**Provided information:**
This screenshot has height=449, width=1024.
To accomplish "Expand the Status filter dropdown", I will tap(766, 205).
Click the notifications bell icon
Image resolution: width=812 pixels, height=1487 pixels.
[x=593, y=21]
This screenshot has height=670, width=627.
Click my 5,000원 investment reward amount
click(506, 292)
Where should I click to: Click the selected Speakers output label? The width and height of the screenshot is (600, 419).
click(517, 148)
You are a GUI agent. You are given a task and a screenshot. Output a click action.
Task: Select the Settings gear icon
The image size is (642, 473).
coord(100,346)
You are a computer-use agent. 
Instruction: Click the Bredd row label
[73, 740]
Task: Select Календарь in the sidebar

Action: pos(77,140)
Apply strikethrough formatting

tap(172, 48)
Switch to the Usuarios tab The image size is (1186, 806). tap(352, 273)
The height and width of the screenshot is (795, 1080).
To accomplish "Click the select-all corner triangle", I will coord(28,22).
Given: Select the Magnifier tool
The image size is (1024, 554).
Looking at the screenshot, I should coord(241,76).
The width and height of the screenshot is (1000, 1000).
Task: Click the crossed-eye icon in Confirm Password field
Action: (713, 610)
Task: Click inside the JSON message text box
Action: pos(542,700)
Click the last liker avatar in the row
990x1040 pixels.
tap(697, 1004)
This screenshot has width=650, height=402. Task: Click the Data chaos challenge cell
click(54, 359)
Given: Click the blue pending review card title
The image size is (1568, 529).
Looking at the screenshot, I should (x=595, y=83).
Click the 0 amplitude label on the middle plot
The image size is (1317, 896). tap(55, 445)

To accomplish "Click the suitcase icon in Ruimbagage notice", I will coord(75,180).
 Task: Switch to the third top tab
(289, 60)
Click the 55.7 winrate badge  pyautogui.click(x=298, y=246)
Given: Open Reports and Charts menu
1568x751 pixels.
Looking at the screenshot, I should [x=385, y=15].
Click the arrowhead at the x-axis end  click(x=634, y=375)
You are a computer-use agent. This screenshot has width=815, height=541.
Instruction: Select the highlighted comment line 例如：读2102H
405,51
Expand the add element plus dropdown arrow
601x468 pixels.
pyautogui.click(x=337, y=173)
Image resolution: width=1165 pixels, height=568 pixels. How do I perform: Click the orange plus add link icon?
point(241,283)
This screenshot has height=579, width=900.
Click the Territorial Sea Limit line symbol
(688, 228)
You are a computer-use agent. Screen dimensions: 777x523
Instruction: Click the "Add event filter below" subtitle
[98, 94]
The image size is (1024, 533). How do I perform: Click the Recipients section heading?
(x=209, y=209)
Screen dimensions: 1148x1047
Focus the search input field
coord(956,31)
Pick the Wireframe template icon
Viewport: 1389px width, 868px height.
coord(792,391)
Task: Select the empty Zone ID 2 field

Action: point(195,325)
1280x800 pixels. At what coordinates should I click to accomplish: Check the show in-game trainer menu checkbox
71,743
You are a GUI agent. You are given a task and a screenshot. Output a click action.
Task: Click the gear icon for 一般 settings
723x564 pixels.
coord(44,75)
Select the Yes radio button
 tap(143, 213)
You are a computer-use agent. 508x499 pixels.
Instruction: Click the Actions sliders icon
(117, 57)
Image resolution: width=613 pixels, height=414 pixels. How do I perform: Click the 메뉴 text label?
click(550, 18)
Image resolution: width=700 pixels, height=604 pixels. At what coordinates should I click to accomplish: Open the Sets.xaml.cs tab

**Directions for this task:**
Among the records above, determine how many lines contain "dimensions", then report the number only.

**The completed task:**
2